**Text extract:**

>> START

Single by Madness

from the album The Liberty of Norton Folgate
- Released: 11 May 2009
- Recorded: 2008
- Genre: Ska
- Length: 3:22
- Label: Lucky 7 Records
- Songwriter(s): Daniel Woodgate Lee Thompson
- Producer(s): Clive Langer Alan Winstanley

Madness singles chronology
| "NW5" (2008) | "Dust Devil" (2009) | "Sugar and Spice" (2009) |

= Dust Devil (song) =

Single by Madness

"Dust Devil" is a single by the ska/pop band Madness, released 11 May 2009, precisely one week before their album The Liberty of Norton Folgate.

The B-side, "The Roadette Song" was originally recorded by Ian Dury with his band, Kilburn and the High Roads. The Madness cover version was originally intended to be on their 2005 album The Dangermen Sessions Vol. 1.

>> END

**Collected material:**
>> START

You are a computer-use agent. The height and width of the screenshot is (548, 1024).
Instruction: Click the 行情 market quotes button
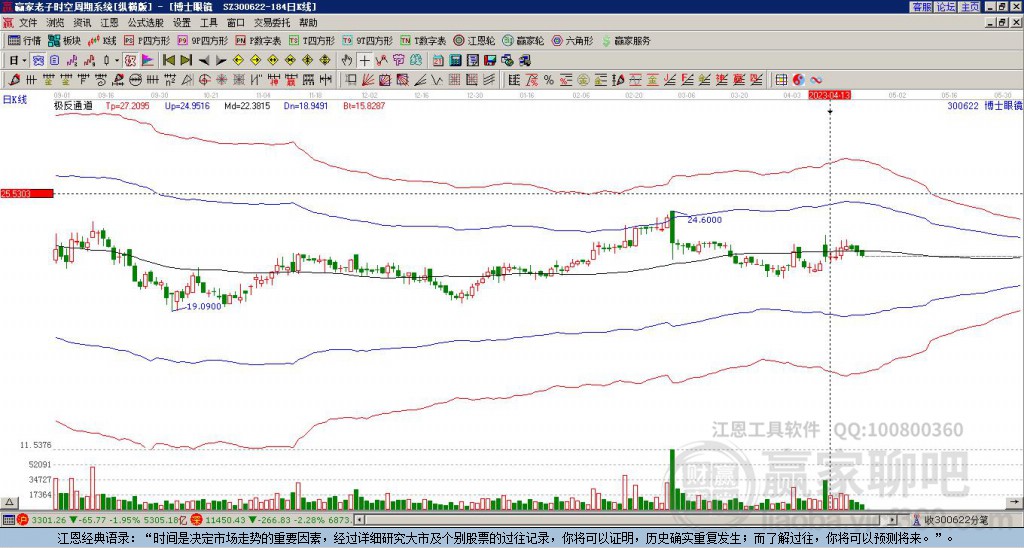point(24,40)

>> END

**Given task 1:**
From the text about the song "Dust Devil," list every single named in the Madness singles chronology, with its year.
**Given task 2:**
Answer these questions from the text about the song "Dust Devil":
(a) Which label released the single?
(b) Who first recorded "The Roadette Song"?
(c) On which album was the Madness cover of "The Roadette Song" first meant to appear?

**Final result 1:**
"NW5" (2008)
"Dust Devil" (2009)
"Sugar and Spice" (2009)

**Final result 2:**
(a) Lucky 7 Records
(b) Ian Dury, with his band Kilburn and the High Roads
(c) The Dangermen Sessions Vol. 1, their 2005 album